I've been bad about getting "fun" posts up lately. So...here's one that's less than fun, on the chance that someone who happens by here may be interested.
A few weeks ago, my wife Laura and I had to let go of our dog Sunny. Laura sometimes manages her grief in these instances by writing a bit of the dog's story, and she has done so for Sunny.
I'll note that there's a good chance that some who read it, who may or may not be involved in animal rescue, will disagree with the series of decisions we made. That's okay. The rescue community is filled with passionate people who are sure of very specific convictions, and I know I can't agree with all of them. Hopefully, the story gives a little window into the world of ups and downs that accompanies a girl like Sunny. Click here for Sunny's story.

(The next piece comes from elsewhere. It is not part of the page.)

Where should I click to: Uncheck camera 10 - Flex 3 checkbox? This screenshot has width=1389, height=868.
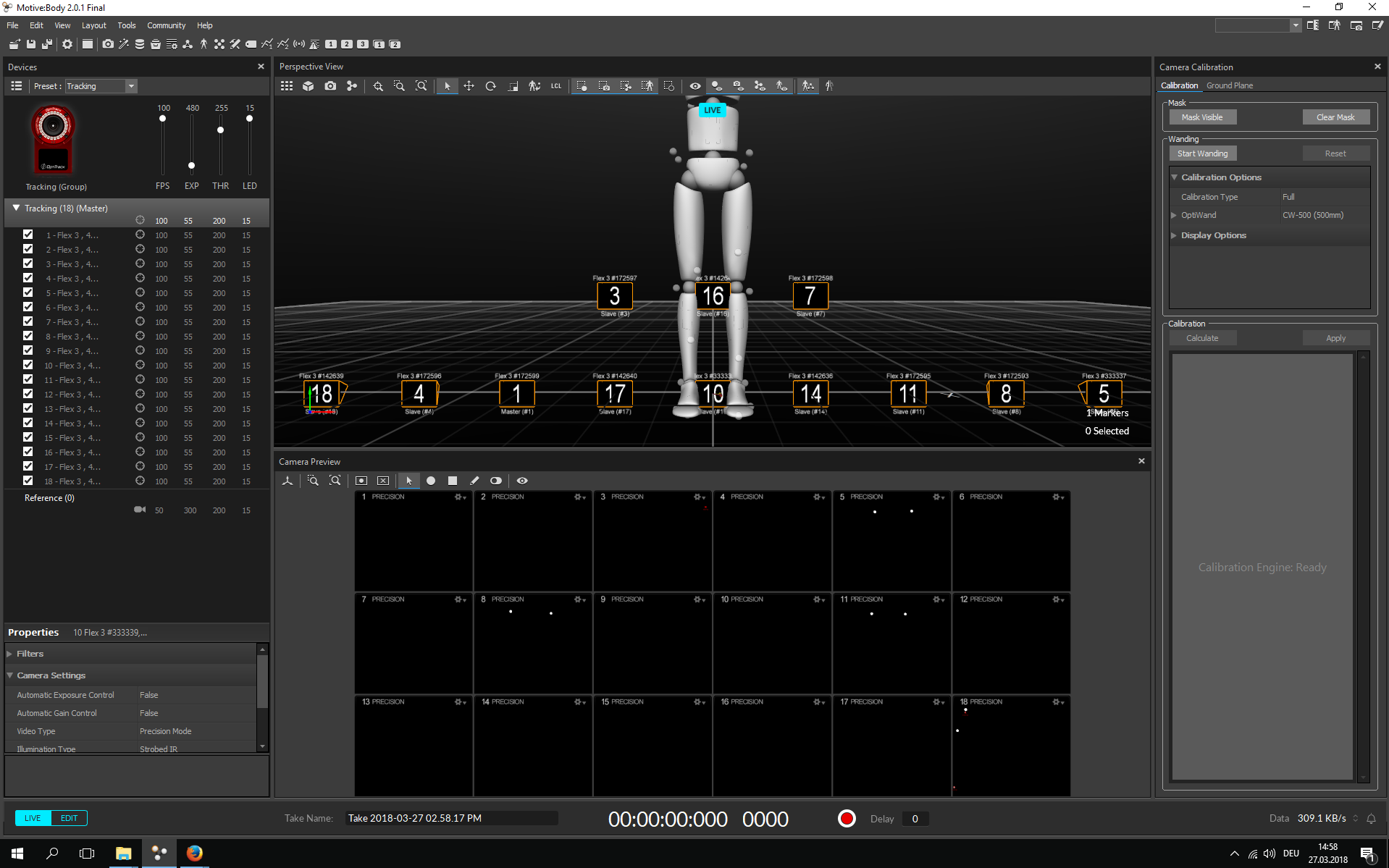pos(28,365)
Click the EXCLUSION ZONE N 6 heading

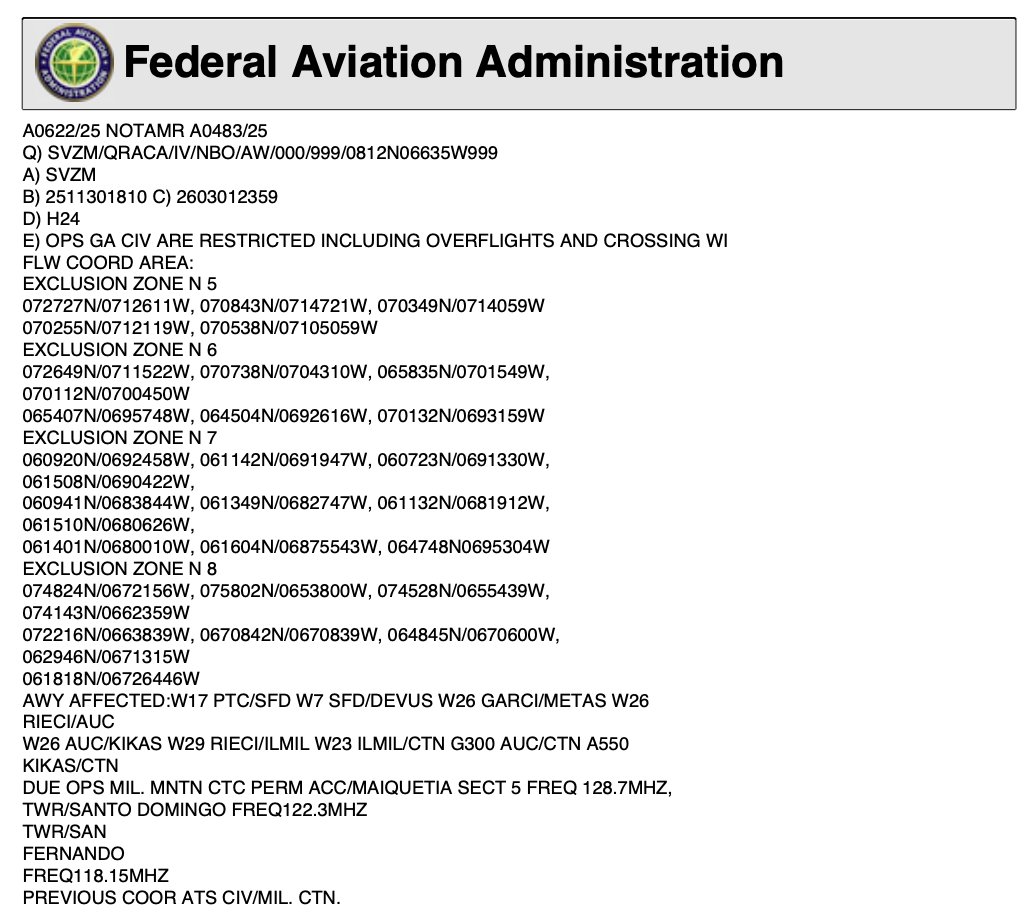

One aspect of Dogwood City (my public domain supers "project") that I've wanted to correct is the fact that I've never identified a signature hero for the city. Of the characters I've written about, there are a few that "speak to me" more than others. I like the Arrow, Black Lion, and Cub quite a bit, but they're really all ersatz versions of other well-known heroes. Daredevil is awesome, but he's been used a lot in other public domain supers projects (and there's something weird about the fact that another character is a much better known Daredevil).
Besides, my comic book heart might be happiest in the Silver Age.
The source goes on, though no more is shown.